- **Your goal**: Transcribe every entry word for word, but skip the images.

*** Begin section ***

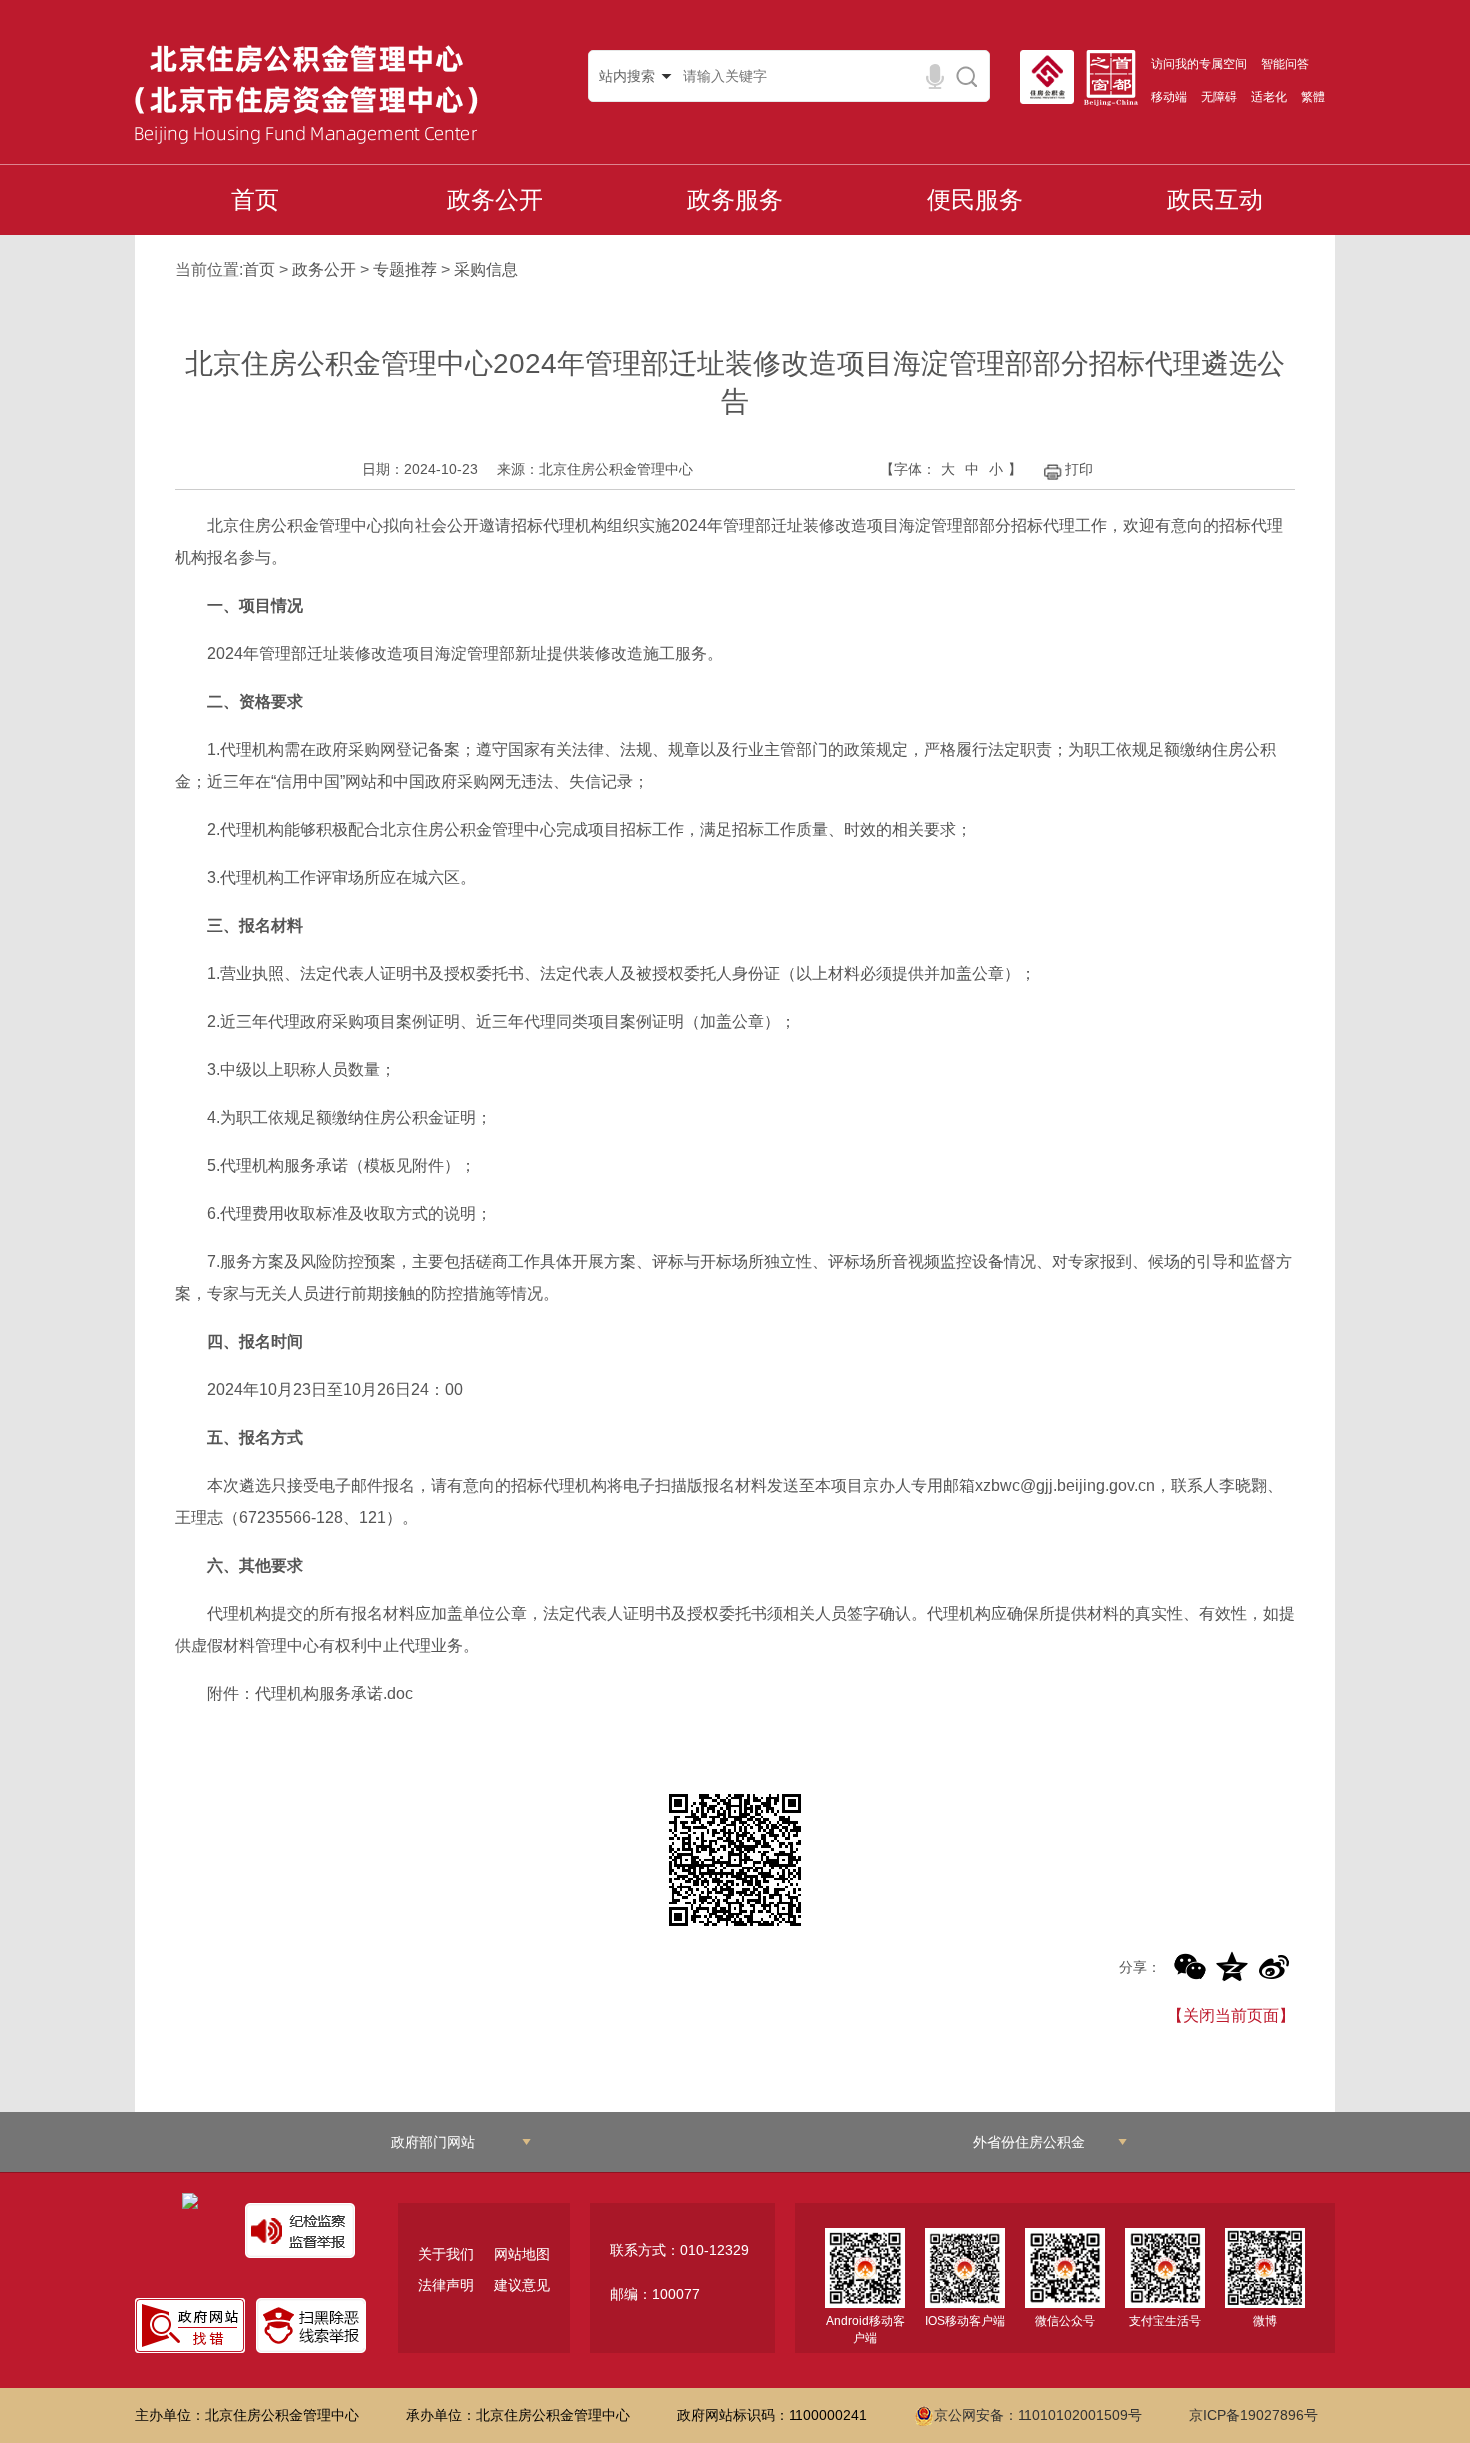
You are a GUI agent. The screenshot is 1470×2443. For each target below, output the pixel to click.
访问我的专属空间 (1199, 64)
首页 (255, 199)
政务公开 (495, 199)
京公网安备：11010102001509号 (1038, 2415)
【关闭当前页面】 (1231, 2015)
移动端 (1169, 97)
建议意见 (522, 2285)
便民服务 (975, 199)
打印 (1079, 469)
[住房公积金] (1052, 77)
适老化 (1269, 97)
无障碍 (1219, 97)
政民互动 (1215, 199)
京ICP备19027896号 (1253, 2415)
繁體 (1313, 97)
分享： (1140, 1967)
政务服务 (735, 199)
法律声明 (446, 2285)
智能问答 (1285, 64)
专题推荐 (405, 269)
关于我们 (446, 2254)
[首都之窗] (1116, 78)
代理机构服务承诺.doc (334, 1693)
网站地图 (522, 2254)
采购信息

*** End section ***

- **Answer section**:
You are a GUI agent. The screenshot is 1470×2443. For each target below, output the pixel to click.
访问我的专属空间 (1199, 64)
首页 (255, 199)
政务公开 (495, 199)
京公网安备：11010102001509号 (1038, 2415)
【关闭当前页面】 (1231, 2015)
移动端 (1169, 97)
建议意见 (522, 2285)
便民服务 (975, 199)
打印 (1079, 469)
[住房公积金] (1052, 77)
适老化 (1269, 97)
无障碍 (1219, 97)
政民互动 (1215, 199)
京ICP备19027896号 (1253, 2415)
繁體 (1313, 97)
分享： (1140, 1967)
政务服务 (735, 199)
法律声明 (446, 2285)
智能问答 (1285, 64)
专题推荐 (405, 269)
关于我们 (446, 2254)
[首都之窗] (1116, 78)
代理机构服务承诺.doc (334, 1693)
网站地图 (522, 2254)
采购信息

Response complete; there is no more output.